§ **EXERCISE OBJECTIVE**
Put the lines of the entries into a JSON list of strings, one string per line and blank lines left out, starting at the line that contains "Image resolution: width=1536" and ending at the end of the entries. Leave the pictures out of the answer.

INPUT DATA start

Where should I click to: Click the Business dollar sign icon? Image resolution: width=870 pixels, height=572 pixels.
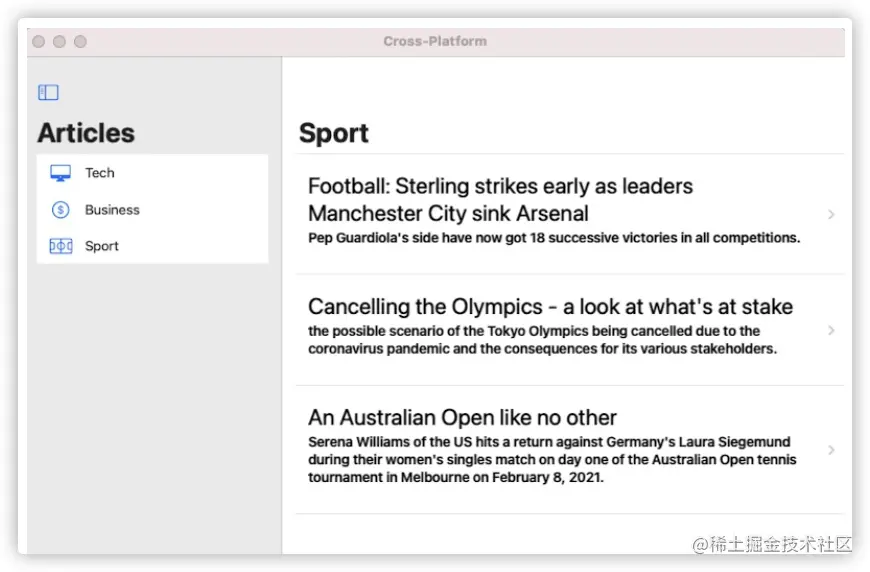tap(60, 210)
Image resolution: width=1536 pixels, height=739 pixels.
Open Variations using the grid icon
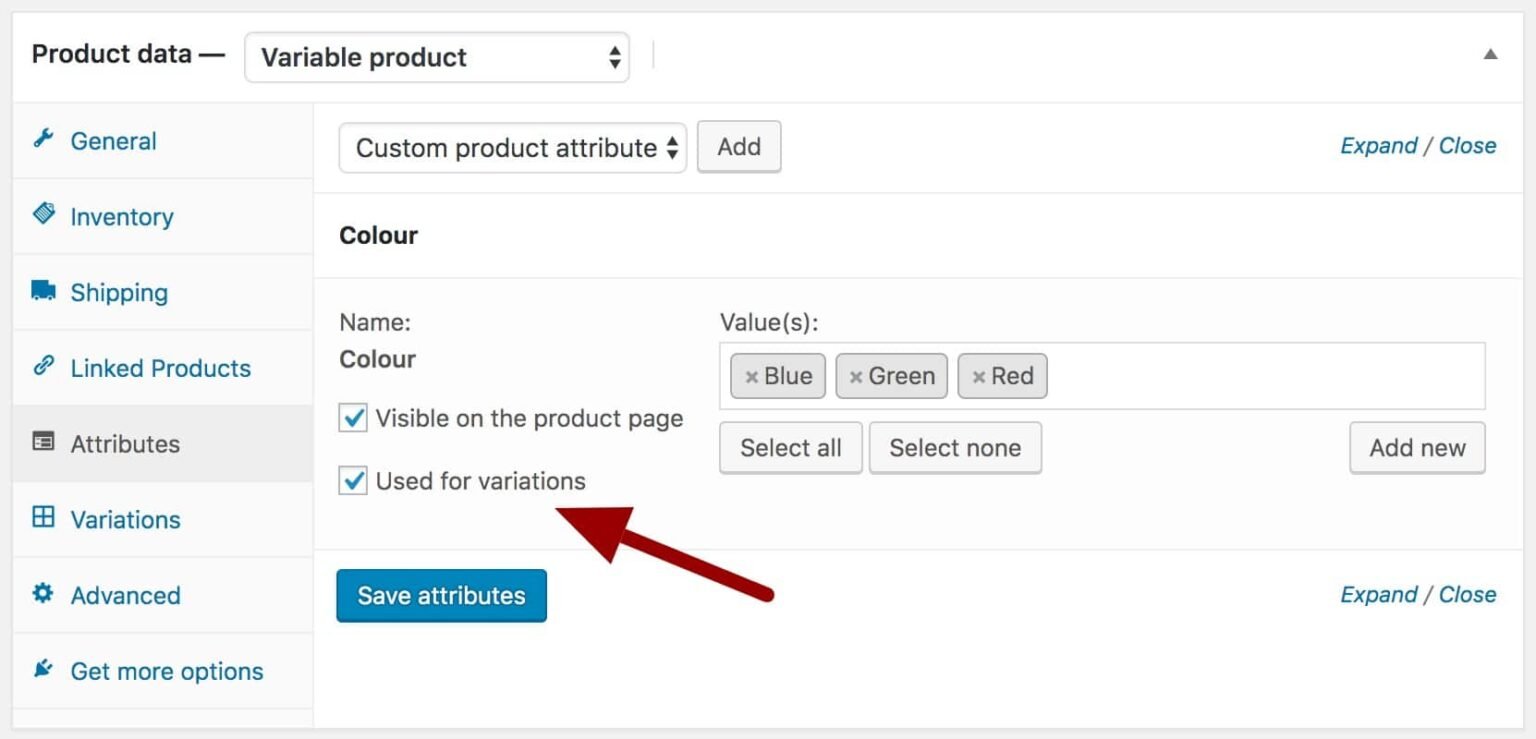coord(42,519)
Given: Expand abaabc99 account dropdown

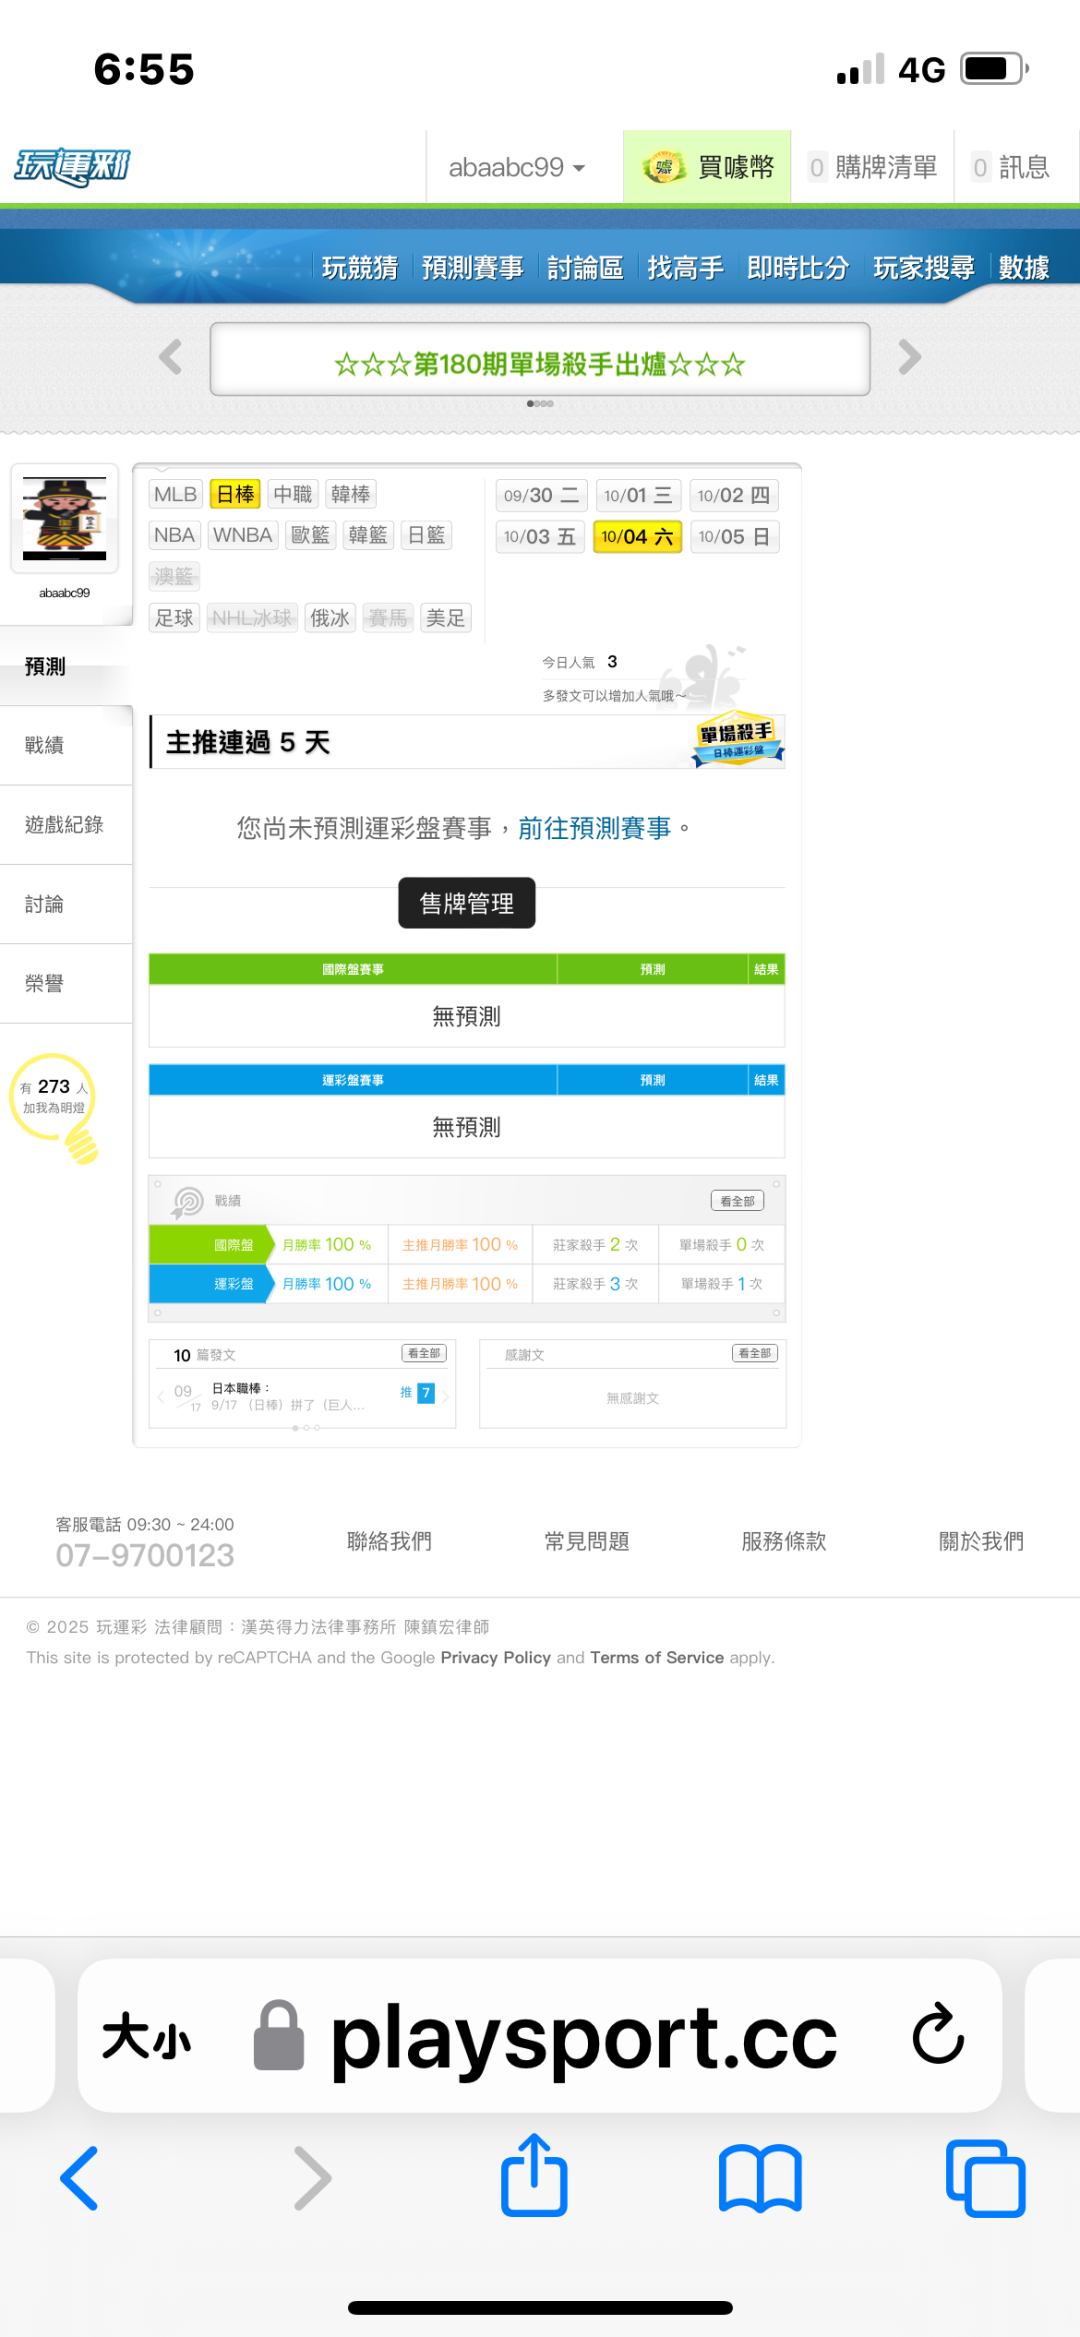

INPUT DATA end

§ **SOLUTION TO THE PROBLEM**
[
  "Image resolution: width=1536 pixels, height=739 pixels.",
  "Open Variations using the grid icon",
  "coord(42,519)",
  "Given: Expand abaabc99 account dropdown"
]